Song by YoungBoy Never Broke Again

from the album Until Death Call My Name
- Released: April 27, 2018
- Genre: Gangsta rap; trap;
- Length: 2:56
- Label: Never Broke Again; Artist Partner Group; Atlantic;
- Songwriters: Kentrell Gaulden; Brenden Murray;
- Producer: BigHead;

Music video
- "Overdose" on YouTube

= Overdose (YoungBoy Never Broke Again song) =

2018 song by YoungBoy Never Broke Again

"Overdose" is a song by American rapper YoungBoy Never Broke Again, released on April 27, 2018, as the introduction of his debut studio album, Until Death Call My Name.
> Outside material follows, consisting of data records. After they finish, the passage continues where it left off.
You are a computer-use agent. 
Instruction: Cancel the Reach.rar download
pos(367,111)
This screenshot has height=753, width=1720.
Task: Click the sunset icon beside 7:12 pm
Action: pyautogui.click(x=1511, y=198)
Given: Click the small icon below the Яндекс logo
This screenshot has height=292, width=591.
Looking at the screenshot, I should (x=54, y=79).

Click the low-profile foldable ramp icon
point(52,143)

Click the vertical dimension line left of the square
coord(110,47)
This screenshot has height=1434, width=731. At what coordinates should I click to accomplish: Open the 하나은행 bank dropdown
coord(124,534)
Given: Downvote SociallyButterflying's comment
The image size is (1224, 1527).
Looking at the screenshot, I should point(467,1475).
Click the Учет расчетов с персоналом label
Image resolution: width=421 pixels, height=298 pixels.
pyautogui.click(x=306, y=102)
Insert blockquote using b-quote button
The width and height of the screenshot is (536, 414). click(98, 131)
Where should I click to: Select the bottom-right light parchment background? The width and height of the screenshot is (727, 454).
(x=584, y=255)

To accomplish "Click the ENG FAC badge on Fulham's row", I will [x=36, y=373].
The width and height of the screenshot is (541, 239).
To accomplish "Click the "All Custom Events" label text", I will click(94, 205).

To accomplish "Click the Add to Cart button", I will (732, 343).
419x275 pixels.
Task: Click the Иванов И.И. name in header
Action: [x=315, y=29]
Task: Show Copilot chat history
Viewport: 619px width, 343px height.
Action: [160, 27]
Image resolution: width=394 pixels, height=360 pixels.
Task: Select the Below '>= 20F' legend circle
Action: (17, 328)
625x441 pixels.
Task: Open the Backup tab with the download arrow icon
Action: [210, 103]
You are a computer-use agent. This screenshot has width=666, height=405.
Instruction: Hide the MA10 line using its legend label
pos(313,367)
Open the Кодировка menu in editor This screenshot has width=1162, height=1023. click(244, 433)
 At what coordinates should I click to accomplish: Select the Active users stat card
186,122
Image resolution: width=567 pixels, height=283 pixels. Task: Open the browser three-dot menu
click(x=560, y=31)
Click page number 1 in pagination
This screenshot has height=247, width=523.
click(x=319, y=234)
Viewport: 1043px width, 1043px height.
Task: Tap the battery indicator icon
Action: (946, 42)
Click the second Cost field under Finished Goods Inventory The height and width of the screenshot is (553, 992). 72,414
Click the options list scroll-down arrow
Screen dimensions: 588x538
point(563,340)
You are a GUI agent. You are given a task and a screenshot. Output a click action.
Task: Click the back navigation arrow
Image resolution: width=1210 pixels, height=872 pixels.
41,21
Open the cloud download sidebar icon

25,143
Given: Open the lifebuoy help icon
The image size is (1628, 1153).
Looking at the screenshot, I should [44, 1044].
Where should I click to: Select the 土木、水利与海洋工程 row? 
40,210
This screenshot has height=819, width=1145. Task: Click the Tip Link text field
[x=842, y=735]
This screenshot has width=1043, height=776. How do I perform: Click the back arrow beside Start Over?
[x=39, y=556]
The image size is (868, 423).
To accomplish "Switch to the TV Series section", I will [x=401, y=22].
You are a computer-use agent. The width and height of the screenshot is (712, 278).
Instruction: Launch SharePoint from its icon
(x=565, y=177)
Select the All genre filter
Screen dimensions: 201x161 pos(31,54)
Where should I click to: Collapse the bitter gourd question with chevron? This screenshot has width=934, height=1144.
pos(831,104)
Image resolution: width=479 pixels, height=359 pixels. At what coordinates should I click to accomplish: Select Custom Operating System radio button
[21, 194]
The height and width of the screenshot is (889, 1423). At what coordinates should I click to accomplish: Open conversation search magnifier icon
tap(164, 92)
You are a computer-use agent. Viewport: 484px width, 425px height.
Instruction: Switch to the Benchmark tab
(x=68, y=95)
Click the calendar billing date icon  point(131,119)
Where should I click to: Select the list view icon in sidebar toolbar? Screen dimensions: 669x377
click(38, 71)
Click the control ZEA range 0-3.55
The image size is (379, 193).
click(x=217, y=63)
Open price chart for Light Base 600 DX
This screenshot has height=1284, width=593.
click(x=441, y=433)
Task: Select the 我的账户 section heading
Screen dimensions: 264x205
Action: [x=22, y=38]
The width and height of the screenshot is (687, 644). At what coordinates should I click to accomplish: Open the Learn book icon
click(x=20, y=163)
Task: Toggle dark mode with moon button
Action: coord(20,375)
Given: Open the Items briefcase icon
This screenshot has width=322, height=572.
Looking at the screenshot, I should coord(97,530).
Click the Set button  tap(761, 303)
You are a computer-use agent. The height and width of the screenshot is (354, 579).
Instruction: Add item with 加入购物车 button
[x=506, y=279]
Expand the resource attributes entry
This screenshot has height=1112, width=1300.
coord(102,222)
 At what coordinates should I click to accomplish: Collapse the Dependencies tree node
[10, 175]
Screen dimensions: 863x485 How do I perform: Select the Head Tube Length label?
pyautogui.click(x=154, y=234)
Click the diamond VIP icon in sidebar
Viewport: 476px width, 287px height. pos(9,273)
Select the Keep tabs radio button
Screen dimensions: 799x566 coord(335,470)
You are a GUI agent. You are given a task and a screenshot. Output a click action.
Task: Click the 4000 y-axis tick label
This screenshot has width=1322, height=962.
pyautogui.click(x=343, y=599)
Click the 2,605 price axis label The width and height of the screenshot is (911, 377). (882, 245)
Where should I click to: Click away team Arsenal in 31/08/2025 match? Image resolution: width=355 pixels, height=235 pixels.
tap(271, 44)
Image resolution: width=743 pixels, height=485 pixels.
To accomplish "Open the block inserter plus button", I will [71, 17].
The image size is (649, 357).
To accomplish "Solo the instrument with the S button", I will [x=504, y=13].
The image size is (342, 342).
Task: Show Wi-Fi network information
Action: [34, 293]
In the upbeat Gangsta rap hit, YoungBoy raps about his come-up as an artist while also rapping about firearms, violence, and murder.

==Critical reception==
HipHopDXs Justin Ivey noted that the track "works perfectly as an opening salvo, displaying his command and presence on a Bighead instrumental that pummels listeners over the head with thunderous bass."

==Music video==
In the music video, which premiered the day of the song's release, YoungBoy is seen in New Orleans, Louisiana , taking influence from Birdman who appears in the video. The video is "complete with raw footage of Youngboy spending quality time with son and friends," however, it also pictures YoungBoy "two-stepping in the hallway of–what appears to be his home."

==Charts==

Chart performance for "Overdose"
| Chart (2018) | Peak position |
|---|---|
| US Billboard Hot 100 | 42 |
| US Hot R&B/Hip-Hop Songs (Billboard) | 22 |

== Certifications ==

| Region | Certification | Certified units/sales |
| United States (RIAA) | Platinum | 1,000,000^{‡} |
^{‡} Sales+streaming figures based on certification alone.